▶ [PROVIDED MATERIAL]:
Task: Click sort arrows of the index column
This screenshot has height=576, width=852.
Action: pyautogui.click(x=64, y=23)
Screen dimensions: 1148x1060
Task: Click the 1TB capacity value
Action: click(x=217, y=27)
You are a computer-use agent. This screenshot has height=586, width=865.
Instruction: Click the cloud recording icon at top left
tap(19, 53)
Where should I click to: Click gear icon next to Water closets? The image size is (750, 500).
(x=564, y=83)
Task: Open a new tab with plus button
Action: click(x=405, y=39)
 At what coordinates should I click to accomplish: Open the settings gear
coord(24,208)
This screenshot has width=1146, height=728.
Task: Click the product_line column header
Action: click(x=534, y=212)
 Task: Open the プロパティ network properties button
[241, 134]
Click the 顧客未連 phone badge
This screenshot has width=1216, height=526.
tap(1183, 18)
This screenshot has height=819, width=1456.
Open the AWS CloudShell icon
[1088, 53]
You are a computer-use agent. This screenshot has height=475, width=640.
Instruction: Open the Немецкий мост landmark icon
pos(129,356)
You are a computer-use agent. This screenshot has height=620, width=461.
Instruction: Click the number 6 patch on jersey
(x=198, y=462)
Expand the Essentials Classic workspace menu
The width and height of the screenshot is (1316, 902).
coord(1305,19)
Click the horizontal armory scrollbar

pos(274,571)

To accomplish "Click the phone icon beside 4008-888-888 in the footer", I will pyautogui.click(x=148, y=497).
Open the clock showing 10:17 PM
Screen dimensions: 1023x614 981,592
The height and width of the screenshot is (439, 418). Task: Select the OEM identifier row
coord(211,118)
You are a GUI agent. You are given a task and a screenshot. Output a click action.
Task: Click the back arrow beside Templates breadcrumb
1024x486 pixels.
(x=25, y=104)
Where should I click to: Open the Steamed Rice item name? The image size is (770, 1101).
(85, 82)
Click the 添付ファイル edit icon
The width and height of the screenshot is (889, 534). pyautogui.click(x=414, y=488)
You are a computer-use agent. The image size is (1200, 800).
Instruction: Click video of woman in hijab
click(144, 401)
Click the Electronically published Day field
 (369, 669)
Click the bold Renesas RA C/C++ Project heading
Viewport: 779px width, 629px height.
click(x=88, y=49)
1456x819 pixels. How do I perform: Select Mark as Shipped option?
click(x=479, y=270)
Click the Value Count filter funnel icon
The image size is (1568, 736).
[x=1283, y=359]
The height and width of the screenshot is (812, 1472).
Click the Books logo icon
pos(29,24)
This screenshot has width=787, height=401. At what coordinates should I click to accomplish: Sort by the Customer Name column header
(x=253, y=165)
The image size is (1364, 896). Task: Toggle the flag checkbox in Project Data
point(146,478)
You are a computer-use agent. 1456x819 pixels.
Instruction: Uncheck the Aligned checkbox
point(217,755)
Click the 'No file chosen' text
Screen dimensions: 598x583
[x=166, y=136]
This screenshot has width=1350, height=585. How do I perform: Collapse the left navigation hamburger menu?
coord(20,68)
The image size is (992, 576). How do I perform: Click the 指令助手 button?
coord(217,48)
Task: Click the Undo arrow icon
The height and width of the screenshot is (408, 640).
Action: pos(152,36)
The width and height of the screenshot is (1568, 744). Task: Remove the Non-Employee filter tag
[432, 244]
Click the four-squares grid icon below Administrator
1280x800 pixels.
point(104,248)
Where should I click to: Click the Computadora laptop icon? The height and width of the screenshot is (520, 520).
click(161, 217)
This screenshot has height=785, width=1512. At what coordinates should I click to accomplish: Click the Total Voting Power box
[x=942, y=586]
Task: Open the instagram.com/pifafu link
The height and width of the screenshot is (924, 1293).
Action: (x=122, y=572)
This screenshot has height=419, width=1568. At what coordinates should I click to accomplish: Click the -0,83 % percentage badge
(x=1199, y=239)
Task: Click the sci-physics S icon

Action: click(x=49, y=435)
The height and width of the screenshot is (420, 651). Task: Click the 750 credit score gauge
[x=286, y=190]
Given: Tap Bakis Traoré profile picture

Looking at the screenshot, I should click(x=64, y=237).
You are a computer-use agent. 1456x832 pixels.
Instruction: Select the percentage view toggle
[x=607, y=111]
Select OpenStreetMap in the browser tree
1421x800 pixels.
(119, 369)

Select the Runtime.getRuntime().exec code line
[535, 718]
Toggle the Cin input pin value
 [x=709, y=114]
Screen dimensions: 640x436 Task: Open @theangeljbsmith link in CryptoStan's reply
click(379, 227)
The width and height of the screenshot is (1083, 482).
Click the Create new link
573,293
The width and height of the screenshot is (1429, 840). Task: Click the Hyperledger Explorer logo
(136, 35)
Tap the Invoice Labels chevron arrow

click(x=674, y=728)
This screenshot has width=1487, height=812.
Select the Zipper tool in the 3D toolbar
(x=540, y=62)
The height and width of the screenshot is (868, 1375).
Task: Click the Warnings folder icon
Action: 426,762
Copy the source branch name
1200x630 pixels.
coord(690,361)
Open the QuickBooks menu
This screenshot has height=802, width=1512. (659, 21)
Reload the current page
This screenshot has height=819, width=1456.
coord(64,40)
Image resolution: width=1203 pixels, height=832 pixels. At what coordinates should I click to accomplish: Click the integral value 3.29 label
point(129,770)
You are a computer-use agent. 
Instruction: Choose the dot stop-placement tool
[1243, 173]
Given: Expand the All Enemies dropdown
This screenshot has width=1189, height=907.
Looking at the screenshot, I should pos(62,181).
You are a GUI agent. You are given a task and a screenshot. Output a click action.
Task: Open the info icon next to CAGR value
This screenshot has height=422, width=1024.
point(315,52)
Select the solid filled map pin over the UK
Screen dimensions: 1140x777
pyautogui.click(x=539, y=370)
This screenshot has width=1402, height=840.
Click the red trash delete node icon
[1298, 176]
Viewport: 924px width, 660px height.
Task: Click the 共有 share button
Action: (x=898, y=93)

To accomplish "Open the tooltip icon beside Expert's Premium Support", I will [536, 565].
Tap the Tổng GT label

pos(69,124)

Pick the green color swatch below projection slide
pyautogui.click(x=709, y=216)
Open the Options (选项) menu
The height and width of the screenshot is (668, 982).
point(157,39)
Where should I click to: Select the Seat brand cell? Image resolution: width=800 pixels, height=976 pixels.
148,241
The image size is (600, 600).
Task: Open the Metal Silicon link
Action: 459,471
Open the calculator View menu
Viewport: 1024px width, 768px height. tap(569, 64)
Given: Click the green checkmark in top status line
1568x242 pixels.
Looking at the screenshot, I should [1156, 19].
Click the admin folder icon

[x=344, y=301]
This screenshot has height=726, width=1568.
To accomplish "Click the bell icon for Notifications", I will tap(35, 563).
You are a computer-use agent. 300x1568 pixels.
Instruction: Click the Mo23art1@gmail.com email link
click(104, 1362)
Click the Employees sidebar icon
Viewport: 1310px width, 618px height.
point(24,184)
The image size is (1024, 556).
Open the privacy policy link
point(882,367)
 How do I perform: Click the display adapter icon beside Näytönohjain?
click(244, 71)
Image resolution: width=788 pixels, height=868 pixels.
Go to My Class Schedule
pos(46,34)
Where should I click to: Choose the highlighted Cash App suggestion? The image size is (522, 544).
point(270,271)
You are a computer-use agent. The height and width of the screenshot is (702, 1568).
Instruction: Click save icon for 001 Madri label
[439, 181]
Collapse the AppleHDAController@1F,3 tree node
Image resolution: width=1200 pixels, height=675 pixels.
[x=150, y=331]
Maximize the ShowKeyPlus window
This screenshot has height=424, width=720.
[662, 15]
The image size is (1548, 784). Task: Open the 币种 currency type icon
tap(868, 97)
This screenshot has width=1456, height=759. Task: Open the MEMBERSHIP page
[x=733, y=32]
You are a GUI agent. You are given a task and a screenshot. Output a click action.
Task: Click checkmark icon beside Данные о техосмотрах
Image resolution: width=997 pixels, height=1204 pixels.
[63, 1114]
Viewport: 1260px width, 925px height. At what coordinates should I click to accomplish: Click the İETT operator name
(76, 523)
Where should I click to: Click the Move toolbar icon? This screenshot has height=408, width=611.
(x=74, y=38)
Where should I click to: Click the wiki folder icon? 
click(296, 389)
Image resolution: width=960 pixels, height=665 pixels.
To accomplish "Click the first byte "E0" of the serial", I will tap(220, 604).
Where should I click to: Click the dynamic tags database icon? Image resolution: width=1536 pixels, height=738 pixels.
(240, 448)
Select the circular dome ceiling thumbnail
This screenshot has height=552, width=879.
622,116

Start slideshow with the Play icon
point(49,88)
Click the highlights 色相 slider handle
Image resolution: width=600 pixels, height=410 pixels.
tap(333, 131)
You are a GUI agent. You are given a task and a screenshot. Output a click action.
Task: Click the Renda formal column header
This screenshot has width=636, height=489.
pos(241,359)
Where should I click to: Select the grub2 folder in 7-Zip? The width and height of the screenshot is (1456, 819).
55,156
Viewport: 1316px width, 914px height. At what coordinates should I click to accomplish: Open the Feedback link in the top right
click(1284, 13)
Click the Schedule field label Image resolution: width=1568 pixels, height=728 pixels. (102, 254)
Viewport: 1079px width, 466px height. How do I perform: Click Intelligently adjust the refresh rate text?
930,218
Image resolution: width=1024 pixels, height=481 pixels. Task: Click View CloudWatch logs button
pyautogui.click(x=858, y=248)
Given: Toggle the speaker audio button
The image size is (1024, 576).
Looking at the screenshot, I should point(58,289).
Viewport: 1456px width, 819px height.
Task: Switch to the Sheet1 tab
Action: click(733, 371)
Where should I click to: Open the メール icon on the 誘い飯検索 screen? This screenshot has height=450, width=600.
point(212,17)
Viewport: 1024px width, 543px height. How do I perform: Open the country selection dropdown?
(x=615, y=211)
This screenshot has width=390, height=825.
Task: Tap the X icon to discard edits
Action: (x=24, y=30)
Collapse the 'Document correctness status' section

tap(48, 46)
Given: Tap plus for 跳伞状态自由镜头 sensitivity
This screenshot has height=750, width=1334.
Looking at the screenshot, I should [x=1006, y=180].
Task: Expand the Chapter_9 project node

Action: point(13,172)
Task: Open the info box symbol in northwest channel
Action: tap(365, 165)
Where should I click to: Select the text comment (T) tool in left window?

▶ [EXERCISE DETAILS]: Starting at the first of the items and ending at the line with "tap(19, 53)", rewrite those lines with "sort arrows" changed to "sort buttons" and everything else left the same.

▶ [SOLVED PROBLEM]:
Task: Click sort buttons of the index column
This screenshot has height=576, width=852.
Action: pyautogui.click(x=64, y=23)
Screen dimensions: 1148x1060
Task: Click the 1TB capacity value
Action: click(x=217, y=27)
You are a computer-use agent. This screenshot has height=586, width=865.
Instruction: Click the cloud recording icon at top left
tap(19, 53)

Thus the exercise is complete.